Estate Administration involves assisting a family, primarily a Trustee or Personal Representative “Executor” in appropriately addressing each asset the decedent owned. This includes changing ownership on IRAs, 401(k)s, and Life Insurance to providing trust accountings and distributions to beneficiaries.
Non-Service connected Pension or incorrectly referred to as “Aid and Attendance,” is a benefit for war time veterans or their surviving spouses that have high unreimbursed medical expenses. Aid and Attendance is an increased level of pension benefit for war time veterans or their spouses in addition to the basic pension amount. The pension benefit also has income and asset requirements.
The VA will deduct your positive income from the maximum allowable pension rate. Prior to this deduction, the VA will first deduct unreimbursed medical expenses that are over 5.00% of your maximum pension rate. This amount is referred to as income for VA purposes or IVAP. The key takeaway is this benefit is for war time veterans or their surviving spouses with unreimbursed medical expenses. The VA does not count household expenses in their calculation of IVAP.
The VA has extremely ambitious asset limits for the pension benefit.
The VA refers to the benefit for surviving spouses as the “death pension.” Despite the morbid name, the benefit can be extremely useful in paying for home health and/or assisted living expenses. The surviving spouse must be married to the veteran and living with the veteran at the time of veteran’s death. The surviving spouse also cannot remarry. The benefit can only be claimed by an unremarried widow of a wartime veteran. War time dates are unambiguous and located on the Department of Veteran Affairs website.
Special Needs planning involves planning for someone who is disabled to insure their quality of life is maintained as best as possible, even without family or friends around. For some, the words independence planning is a more appropriate term. We are striving to make the disabled person as independent as possible and not as dependent on the family.
This type of planning is very challenging and rarely has a silver bullet solution. Special needs attorneys.

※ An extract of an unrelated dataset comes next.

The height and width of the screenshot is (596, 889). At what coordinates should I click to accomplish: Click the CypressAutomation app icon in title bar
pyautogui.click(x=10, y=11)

Planning in this area often involves life insurance for working parents to fund a specific type of trust called a supplemental needs trust, in addition to a letter of intent that describes the disabled individuals weekly schedule, medication, likes, dislikes and more.
Not to be confused with supplemental needs trusts, which don’t involve payback provisions, special needs trusts are federal payback trusts designed to preserve benefits during a beneficiary’s lifetime . The funds are used to supplement and not supplant those benefits, thus maximizing the qualify of life for the beneficiary. Upon the beneficiary’s death, remaining funds are used to satisfy the State’s Medicaid lien.